But the worst part of the Republican budget is its attack on the benefit programs that provide basic income and health care to senior citizens: Medicare, Medicaid and Social Security. 

Replaces Medicare with Vouchers: The Republican budget would end the Medicare program we all know for people who turn 65 after 2021. Medicare’s guaranteed set of benefits would disappear. Instead, seniors would get vouchers to buy coverage from private insurance companies, even though it’s doubtful that insurers will accept all seniors at affordable premium rates (companies would be allowed to charge higher rates based on age, gender and pre-existing conditions). Private insurers have had a long and disturbing record of abandoning seniors whenever the cost of care crowded out sufficient profits.

Vouchers would have a face value that would grow with general inflation rather than faster-growing health care inflation. As a result, the value of the voucher could eventually fall behind the cost of coverage, requiring seniors to pay more and more from their own pockets. Many believe that the only way the GOP budget can show savings from this plan is to deliberately set the value of vouchers below the projected cost of coverage.

^^^^^^^^

*Task instructions:*
**A)** In the passage on the Republican budget, what would the face value of the vouchers grow with?
**B)** From the passage on the Republican budget, reproduce the text starting at "But the worst" and ending at "and Social Security.".
**C)** Which benefit programs does the passage on the Republican budget name as providing basic income and health care to senior citizens? List every one.

*Dataset section:*
^^^^^^^^

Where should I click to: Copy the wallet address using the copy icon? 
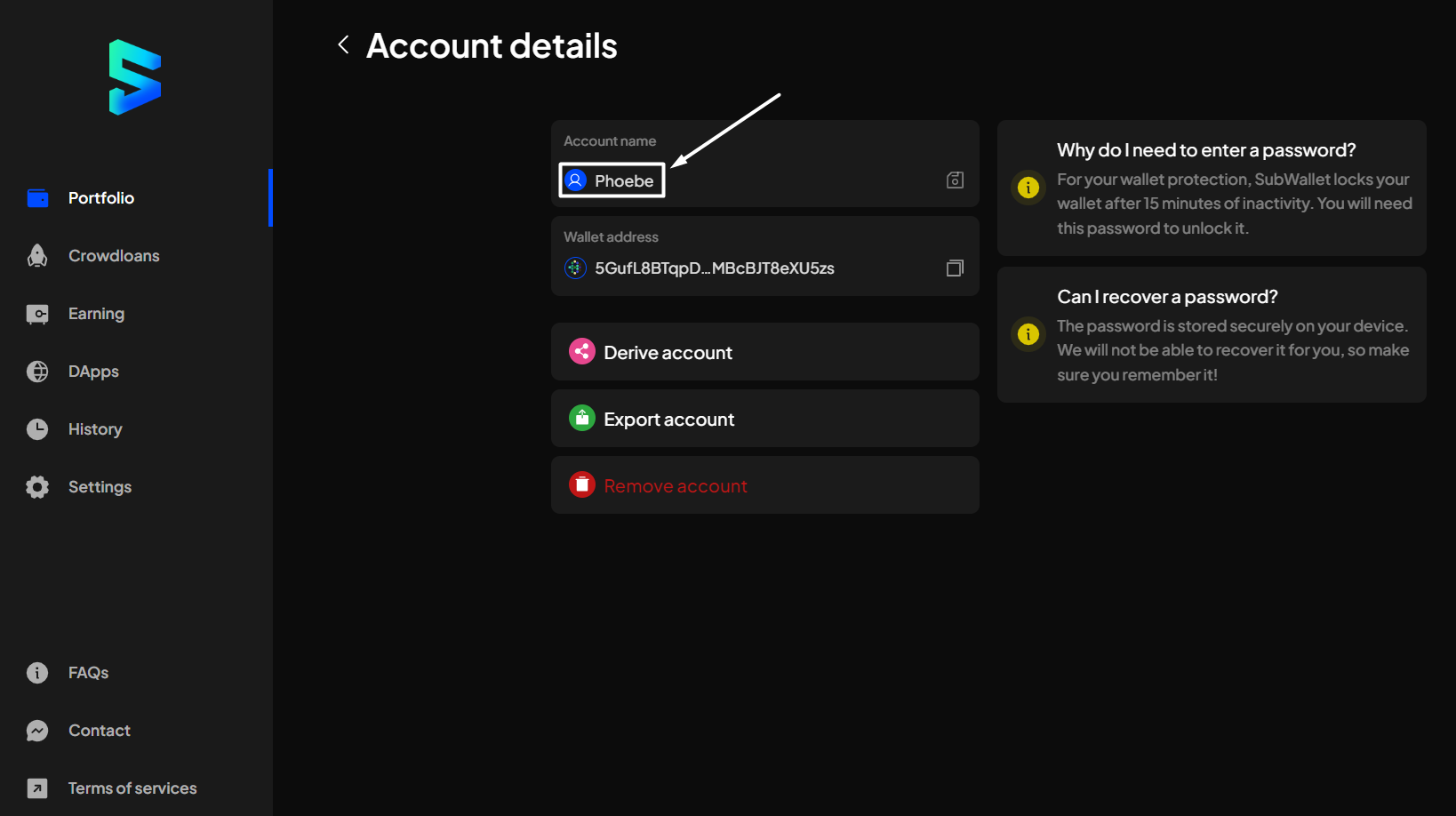coord(955,268)
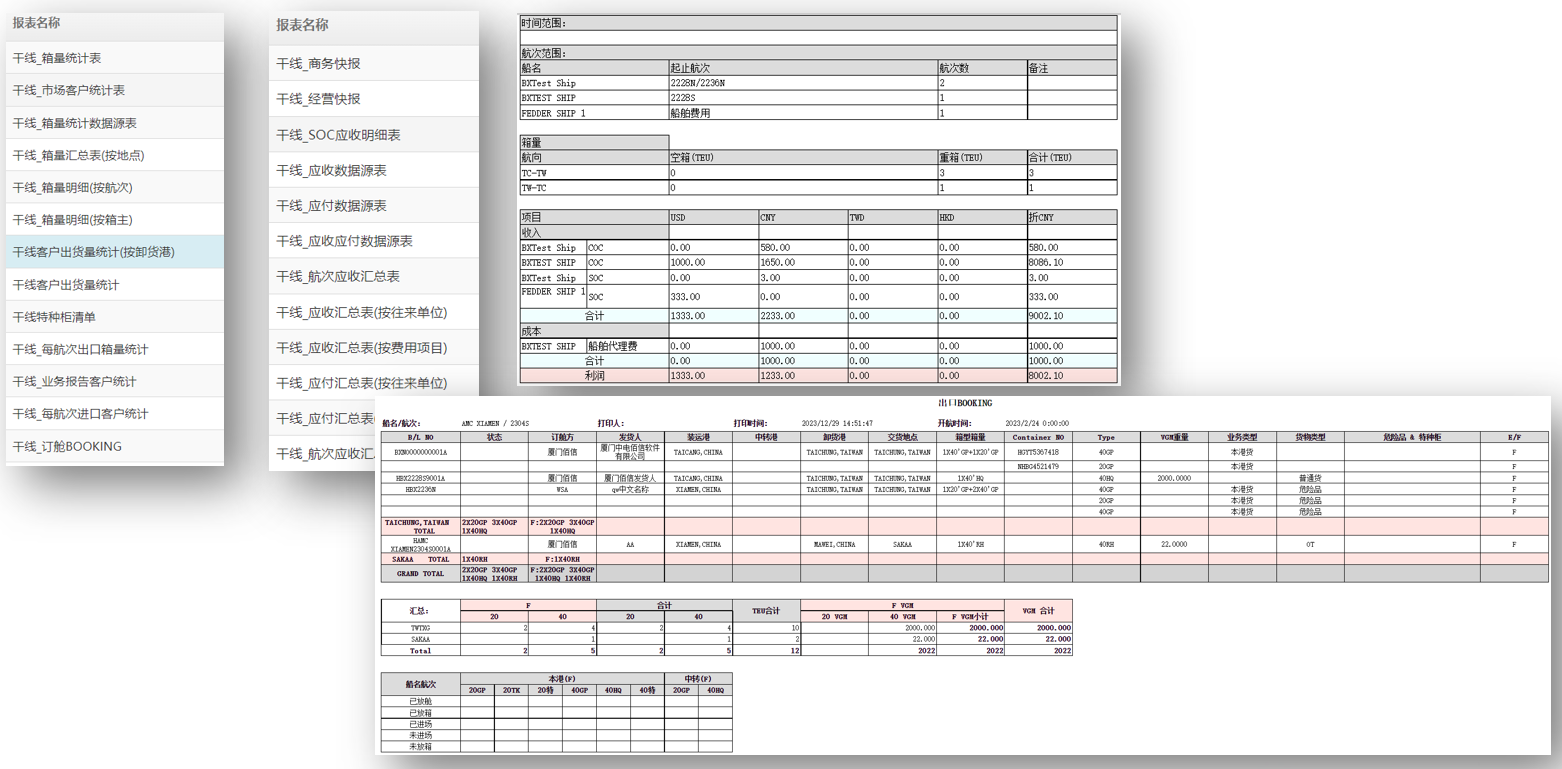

^^^^^^^^

*Answers by item number:*
**A)** General inflation, rather than faster-growing health care inflation.

**B)**
But the worst part of the Republican budget is its attack on the benefit programs that provide basic income and health care to senior citizens: Medicare, Medicaid and Social Security.

**C)** Medicare, Medicaid, Social Security